• Assigned task
Reproduce word for word the lines between the one containing "Task: Select the" and the end of the entries below, both inclusive; leave out pictures.

• Input data
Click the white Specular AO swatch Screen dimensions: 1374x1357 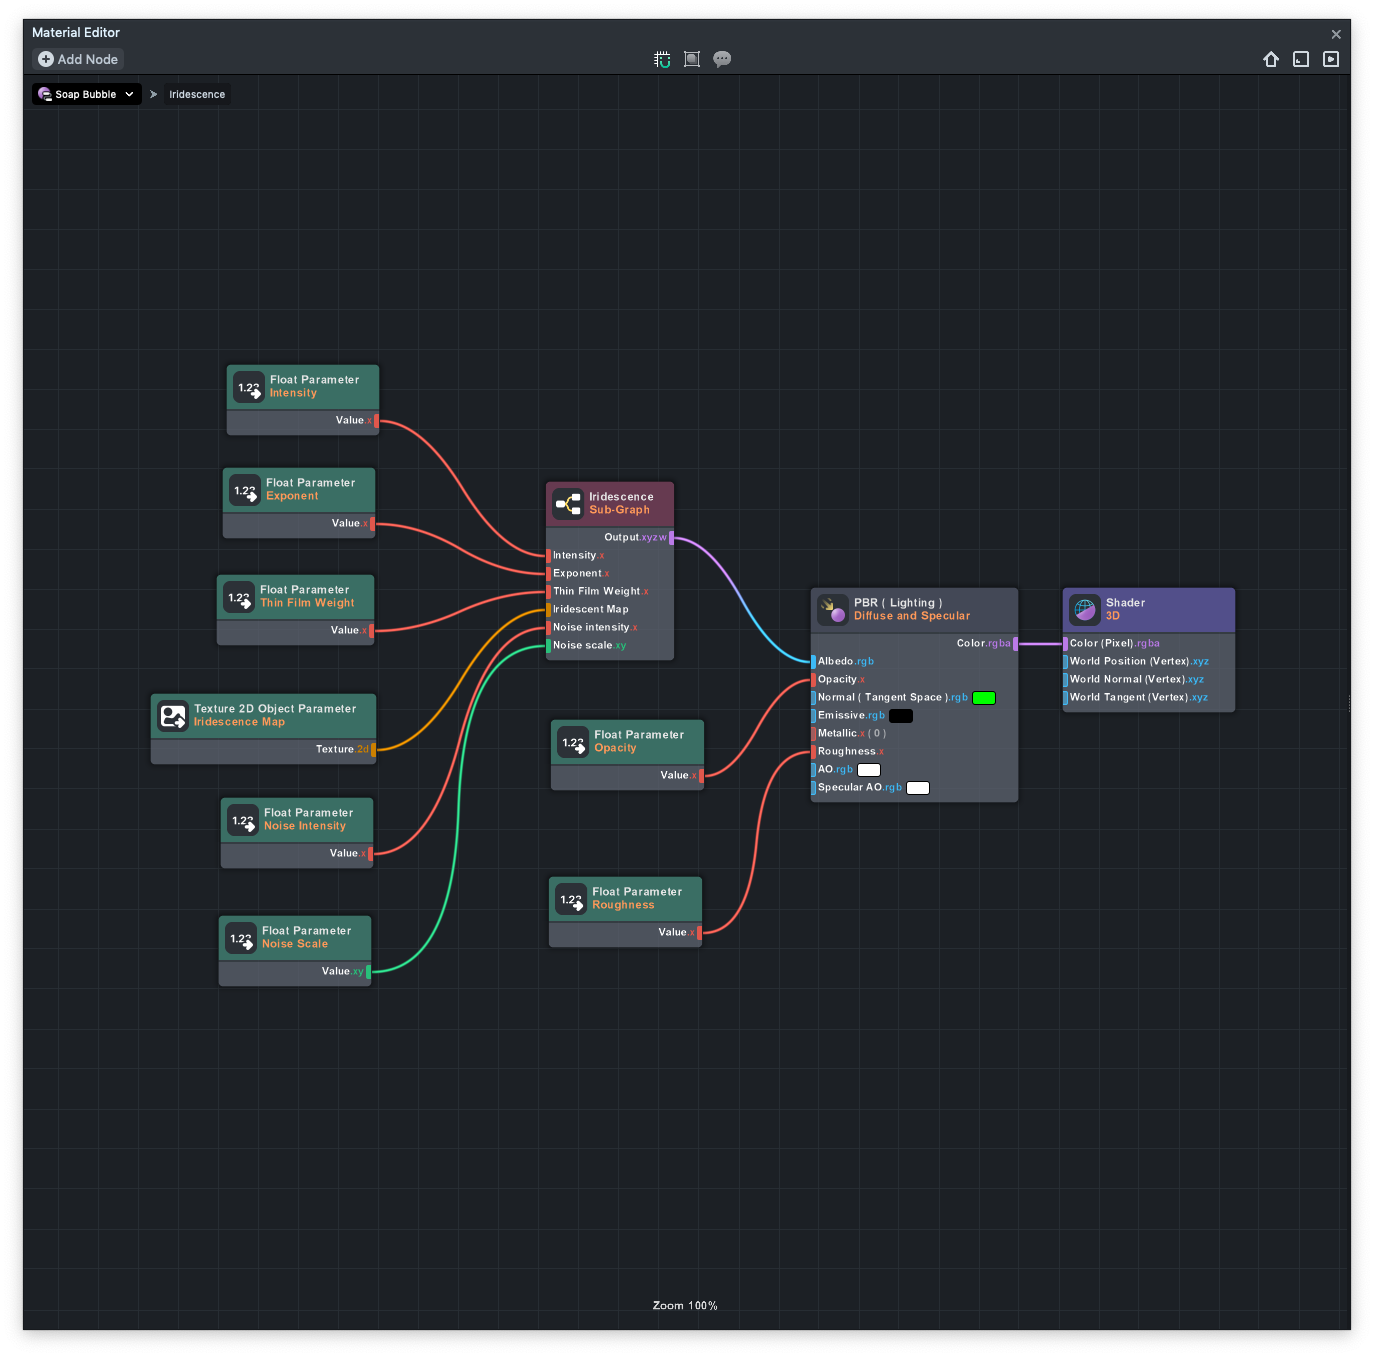click(x=917, y=788)
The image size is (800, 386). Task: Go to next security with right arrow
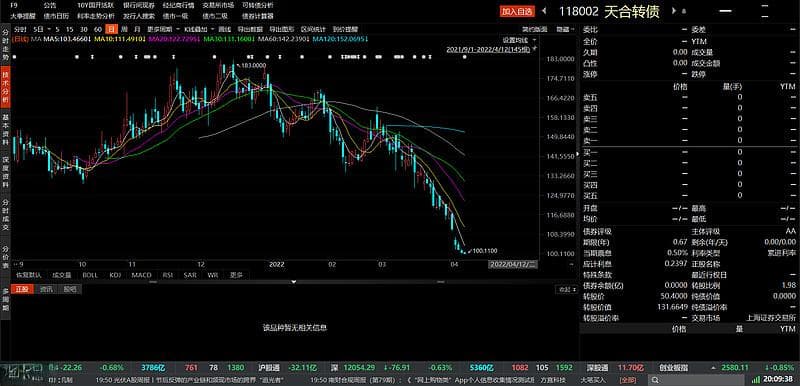(x=674, y=11)
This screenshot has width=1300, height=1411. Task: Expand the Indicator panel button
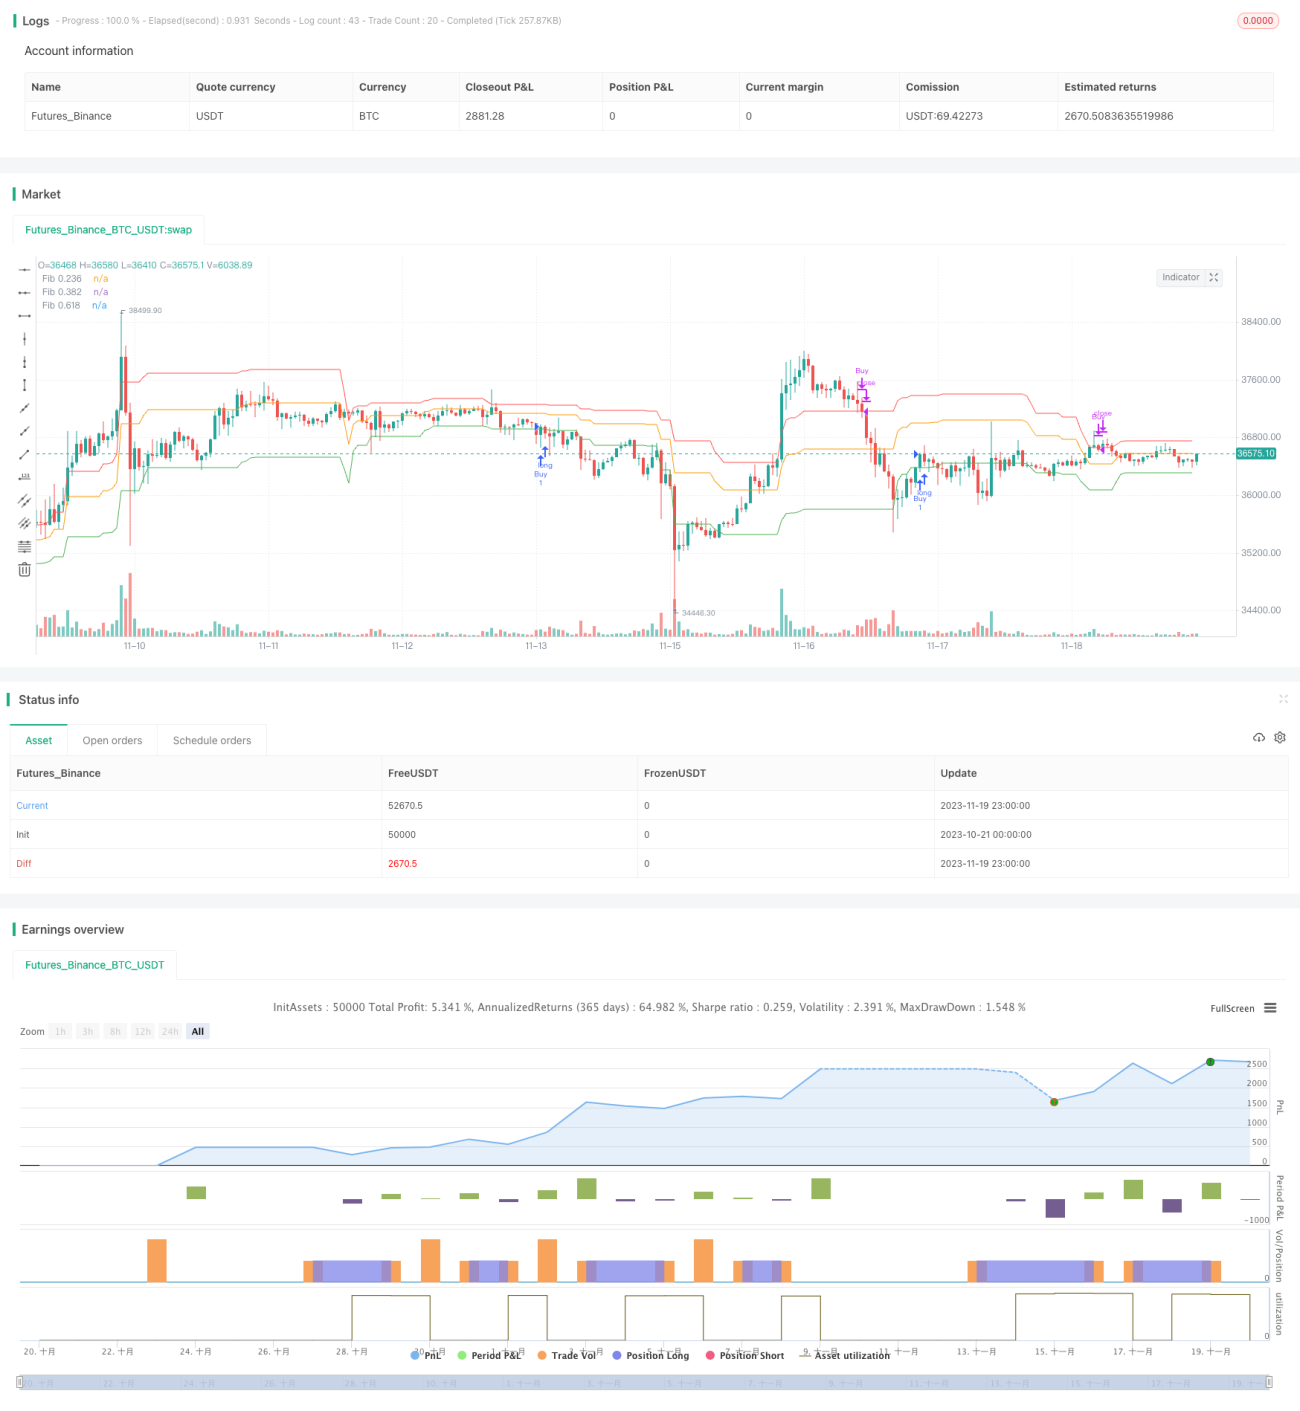[1189, 277]
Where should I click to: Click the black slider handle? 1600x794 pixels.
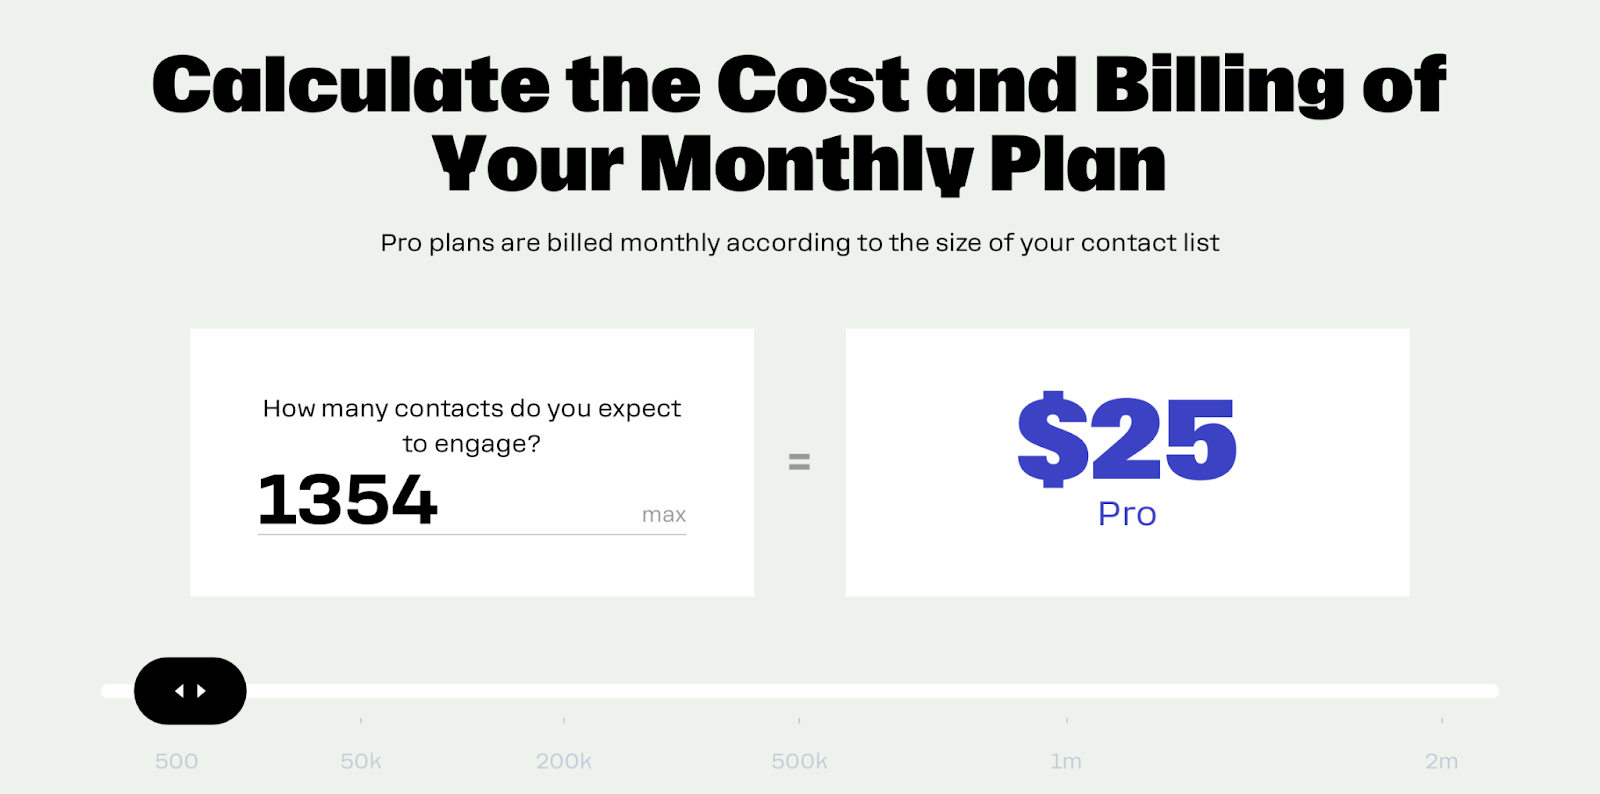click(190, 691)
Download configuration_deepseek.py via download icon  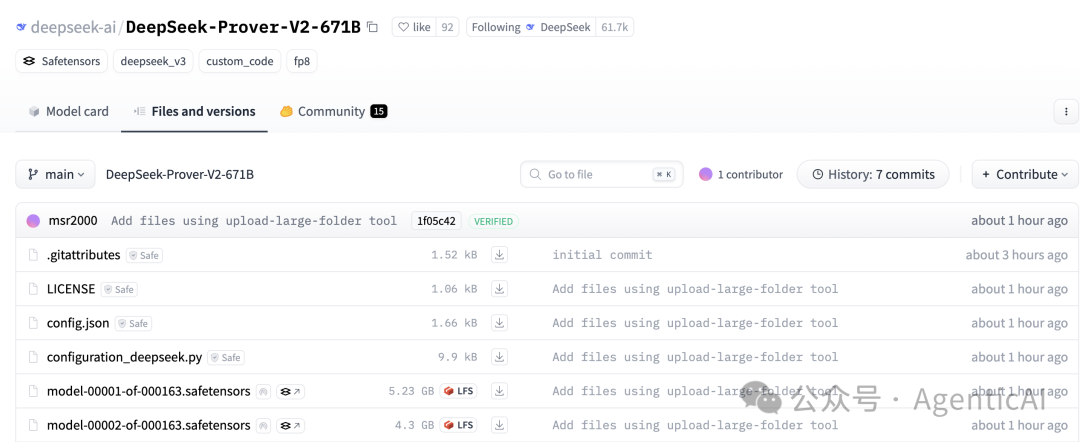(x=499, y=357)
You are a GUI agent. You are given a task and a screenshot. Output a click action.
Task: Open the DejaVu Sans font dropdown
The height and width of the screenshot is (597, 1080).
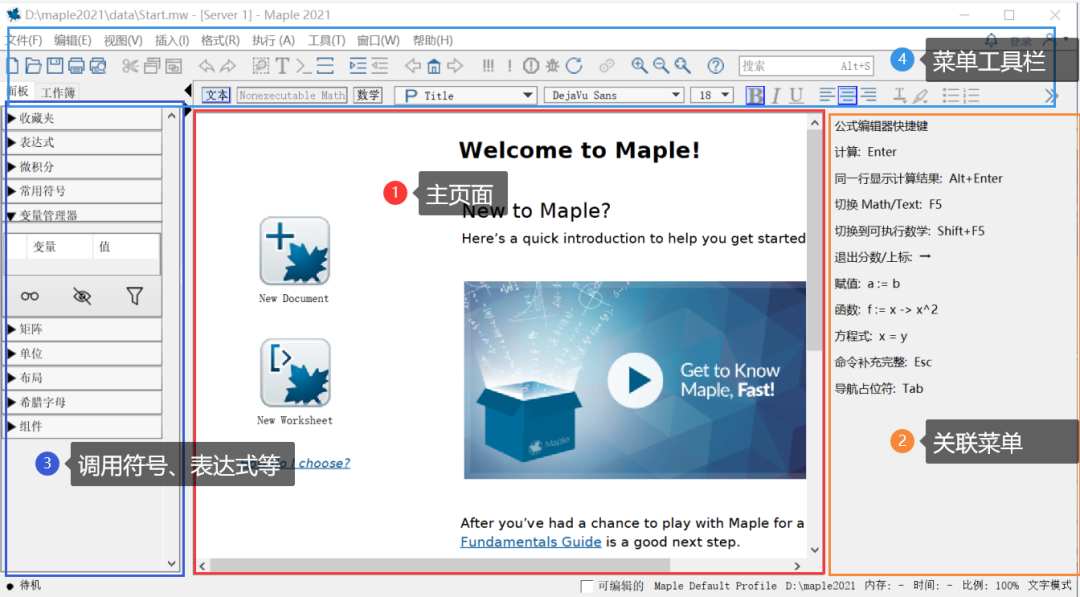click(x=613, y=94)
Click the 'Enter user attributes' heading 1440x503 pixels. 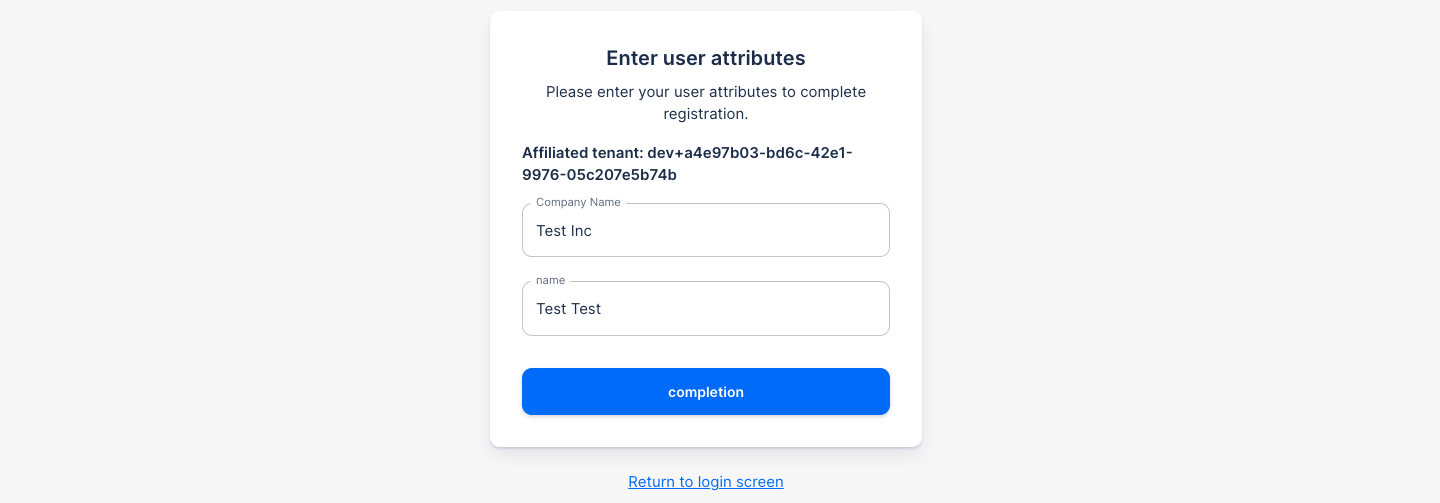click(706, 58)

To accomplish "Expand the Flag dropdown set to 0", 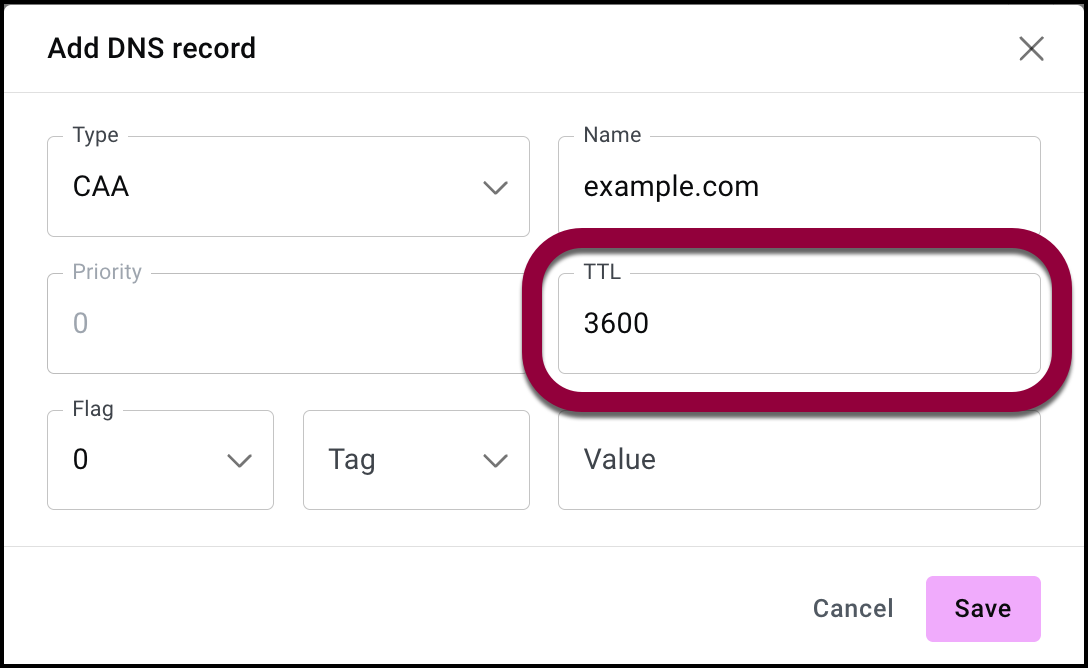I will (160, 460).
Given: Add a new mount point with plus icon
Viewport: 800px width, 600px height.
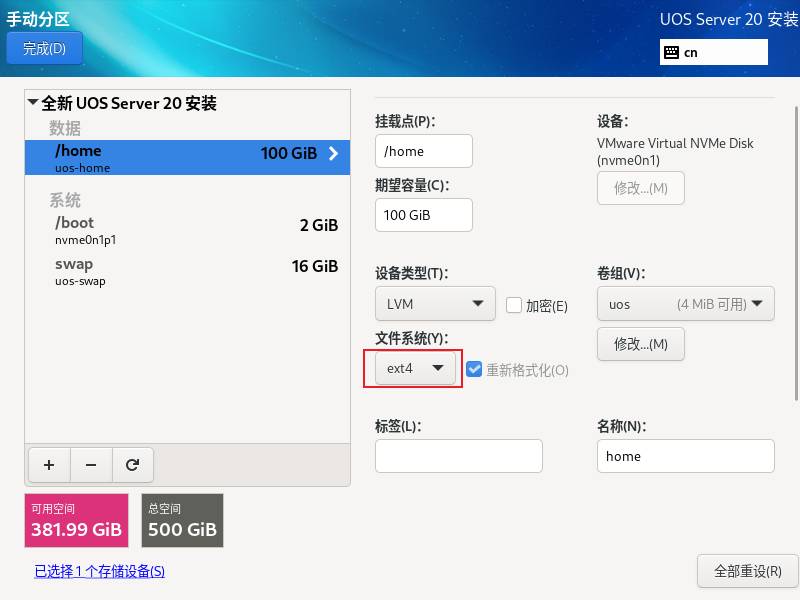Looking at the screenshot, I should 49,465.
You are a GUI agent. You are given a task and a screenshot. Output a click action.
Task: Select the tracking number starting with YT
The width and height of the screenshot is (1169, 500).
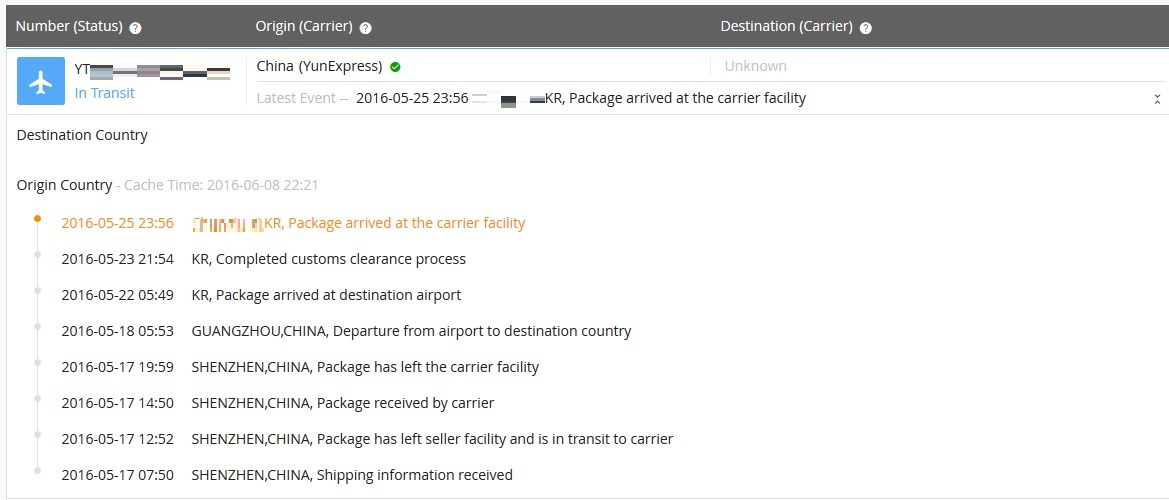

• Written answer
Task: Select the tracking number starting with YT
The width and height of the screenshot is (1169, 500).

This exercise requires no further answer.